Thursday, December 08, 2005

Walk Against Warming?

There are signs up around my workplace inviting people to walk/cycle to work on some particular day- not sure which one it is- as a token gesture to reduce CO2 emissions. I was thinking about whether this was sensible or not.

I live too far away to propel myself to work without spending 4 hours a day commuting, but I will assume for the purposes of argument that I live only 5 km away. I get around about 500 km for a 50 litre tank of petrol, so driving 10 km I would use a litre of petrol- about 750 g of stuff that gets converted into CO2 (2.3 kg) and water (1.1 kg).

Now, if I am going to walk or cycle to work indefinitely, and not just as a token gesture, I will need to increase my food intake, or I will waste away and die. My gee-whiz exercise bike says it takes about 250 kcal to bicycle 10 km. When I convert this into rice, it comes out at only 69 g that I convert into about 100 g of CO2 and 20g of water. So it looks pretty good!

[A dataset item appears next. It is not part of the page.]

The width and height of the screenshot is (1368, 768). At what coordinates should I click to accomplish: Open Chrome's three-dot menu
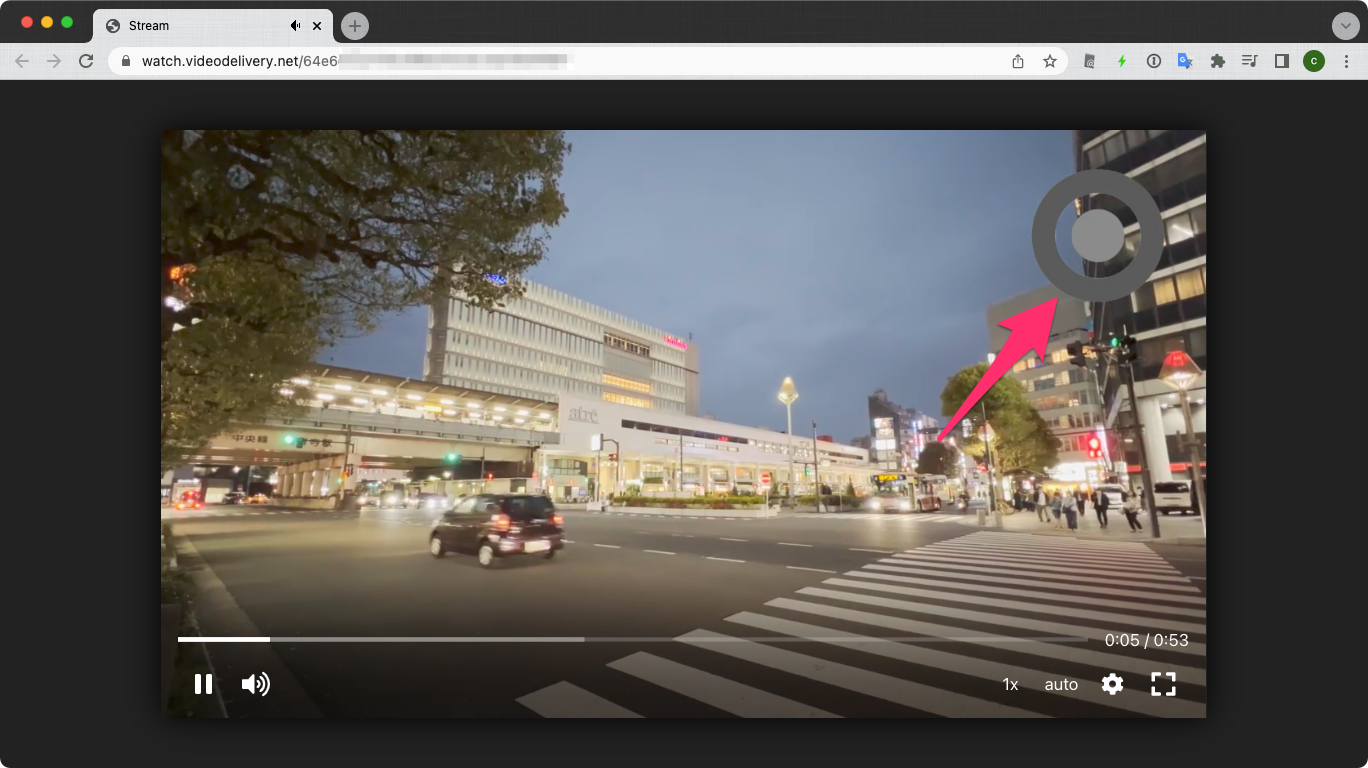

But... My rice has been grown somewhere with diesel-powered tractors and fertilizers produced using fossil fuels, and irrigation water probably pumped with fossil-fuel derived energy. It is packaged in plastic bags made from fossil fuels by machines run on fossil fuels. Then, the somewhere it has been grown is a long way away. The closest somewhere is around Griffith, from which it has probably been carried in a diesel-fuel powered vehicle to a central depot in Sydney, and then carried here the same way. But the packet actually says it is from Thailand: so it has been trucked from somewhere in Thailand to somewhere else in Thailand, loaded onto a fossil-fuel-powered ship, and taken to Sydney first. How much does that all add up to? I have no idea. The internet factoids that purport to answer this sort of question are all from end-of-cheap-oil doom and gloom people who want to make things sound as bad as possible, but I did find some reasonable looking data from a Centre for Sustainable Systems at the University of Michigan estimating that in the United States 7.3 units of energy are consumed for every unit of food energy produced, on average. In another part of the same article they have some specific calculations for a tin of sweet corn (8.1:1) and grain-fed beef (36:1) and estimate ratios of about 5:1 for a vegetarian diet and 10:1 for an omnivorous one. They also calculate that on average, 1.8 units of food energy are produced for every unit consumed. Things here are probably not too different from the United States- if anything, we probably have a larger proportion of food transported by road instead of rail or internal waterways.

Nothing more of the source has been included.